[START OF DATA TO PROCESS]

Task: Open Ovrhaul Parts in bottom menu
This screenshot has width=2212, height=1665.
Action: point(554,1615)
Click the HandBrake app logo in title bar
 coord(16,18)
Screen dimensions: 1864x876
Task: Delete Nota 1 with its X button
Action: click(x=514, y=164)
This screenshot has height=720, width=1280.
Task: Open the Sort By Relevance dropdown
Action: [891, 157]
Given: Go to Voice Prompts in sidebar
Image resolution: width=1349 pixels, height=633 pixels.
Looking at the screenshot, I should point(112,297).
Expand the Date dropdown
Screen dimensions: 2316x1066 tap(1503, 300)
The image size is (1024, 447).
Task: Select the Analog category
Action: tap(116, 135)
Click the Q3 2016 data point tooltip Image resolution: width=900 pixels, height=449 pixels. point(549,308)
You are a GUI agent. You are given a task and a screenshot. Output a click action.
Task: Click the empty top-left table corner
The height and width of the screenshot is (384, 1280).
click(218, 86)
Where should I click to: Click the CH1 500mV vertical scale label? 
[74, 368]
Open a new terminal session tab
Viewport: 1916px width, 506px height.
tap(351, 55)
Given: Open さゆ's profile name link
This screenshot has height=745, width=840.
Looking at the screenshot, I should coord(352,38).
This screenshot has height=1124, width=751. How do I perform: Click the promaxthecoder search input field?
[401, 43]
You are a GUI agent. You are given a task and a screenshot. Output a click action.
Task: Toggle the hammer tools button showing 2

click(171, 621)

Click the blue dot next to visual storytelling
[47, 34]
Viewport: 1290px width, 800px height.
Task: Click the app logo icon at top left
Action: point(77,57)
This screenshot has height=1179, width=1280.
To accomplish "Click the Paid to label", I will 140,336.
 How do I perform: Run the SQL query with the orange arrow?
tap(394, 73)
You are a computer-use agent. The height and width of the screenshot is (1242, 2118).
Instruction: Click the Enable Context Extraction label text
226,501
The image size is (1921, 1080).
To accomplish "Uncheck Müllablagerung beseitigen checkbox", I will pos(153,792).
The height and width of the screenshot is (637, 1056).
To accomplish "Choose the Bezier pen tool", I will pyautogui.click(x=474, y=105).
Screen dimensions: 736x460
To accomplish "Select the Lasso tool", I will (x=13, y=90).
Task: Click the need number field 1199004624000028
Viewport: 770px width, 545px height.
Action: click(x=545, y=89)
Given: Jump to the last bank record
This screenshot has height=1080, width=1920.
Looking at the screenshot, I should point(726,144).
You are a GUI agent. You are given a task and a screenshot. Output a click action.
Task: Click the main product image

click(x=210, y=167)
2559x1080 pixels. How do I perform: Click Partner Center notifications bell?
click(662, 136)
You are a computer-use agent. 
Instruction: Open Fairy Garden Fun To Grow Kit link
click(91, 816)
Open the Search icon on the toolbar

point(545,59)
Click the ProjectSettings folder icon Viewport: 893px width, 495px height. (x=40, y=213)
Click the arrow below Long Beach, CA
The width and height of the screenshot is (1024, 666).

[END OF DATA TO PROCESS]

Please copy every one of the entries above line for line, keeping each character as it appears.

→ THE RESULT
Task: Open Ovrhaul Parts in bottom menu
This screenshot has width=2212, height=1665.
Action: point(554,1615)
Click the HandBrake app logo in title bar
 coord(16,18)
Screen dimensions: 1864x876
Task: Delete Nota 1 with its X button
Action: click(x=514, y=164)
This screenshot has height=720, width=1280.
Task: Open the Sort By Relevance dropdown
Action: [891, 157]
Given: Go to Voice Prompts in sidebar
Image resolution: width=1349 pixels, height=633 pixels.
Looking at the screenshot, I should point(112,297).
Expand the Date dropdown
Screen dimensions: 2316x1066 tap(1503, 300)
The image size is (1024, 447).
Task: Select the Analog category
Action: tap(116, 135)
Click the Q3 2016 data point tooltip Image resolution: width=900 pixels, height=449 pixels. point(549,308)
You are a GUI agent. You are given a task and a screenshot. Output a click action.
Task: Click the empty top-left table corner
The height and width of the screenshot is (384, 1280).
click(218, 86)
Where should I click to: Click the CH1 500mV vertical scale label? 
[74, 368]
Open a new terminal session tab
Viewport: 1916px width, 506px height.
tap(351, 55)
Given: Open さゆ's profile name link
This screenshot has height=745, width=840.
Looking at the screenshot, I should coord(352,38).
This screenshot has height=1124, width=751. How do I perform: Click the promaxthecoder search input field?
[401, 43]
You are a GUI agent. You are given a task and a screenshot. Output a click action.
Task: Toggle the hammer tools button showing 2

click(171, 621)

Click the blue dot next to visual storytelling
[47, 34]
Viewport: 1290px width, 800px height.
Task: Click the app logo icon at top left
Action: point(77,57)
This screenshot has height=1179, width=1280.
To accomplish "Click the Paid to label", I will 140,336.
 How do I perform: Run the SQL query with the orange arrow?
tap(394, 73)
You are a computer-use agent. The height and width of the screenshot is (1242, 2118).
Instruction: Click the Enable Context Extraction label text
226,501
The image size is (1921, 1080).
To accomplish "Uncheck Müllablagerung beseitigen checkbox", I will pos(153,792).
The height and width of the screenshot is (637, 1056).
To accomplish "Choose the Bezier pen tool", I will pyautogui.click(x=474, y=105).
Screen dimensions: 736x460
To accomplish "Select the Lasso tool", I will (x=13, y=90).
Task: Click the need number field 1199004624000028
Viewport: 770px width, 545px height.
Action: click(x=545, y=89)
Given: Jump to the last bank record
This screenshot has height=1080, width=1920.
Looking at the screenshot, I should point(726,144).
You are a GUI agent. You are given a task and a screenshot. Output a click action.
Task: Click the main product image

click(x=210, y=167)
2559x1080 pixels. How do I perform: Click Partner Center notifications bell?
click(662, 136)
You are a computer-use agent. 
Instruction: Open Fairy Garden Fun To Grow Kit link
click(91, 816)
Open the Search icon on the toolbar

point(545,59)
Click the ProjectSettings folder icon Viewport: 893px width, 495px height. (x=40, y=213)
Click the arrow below Long Beach, CA
The width and height of the screenshot is (1024, 666).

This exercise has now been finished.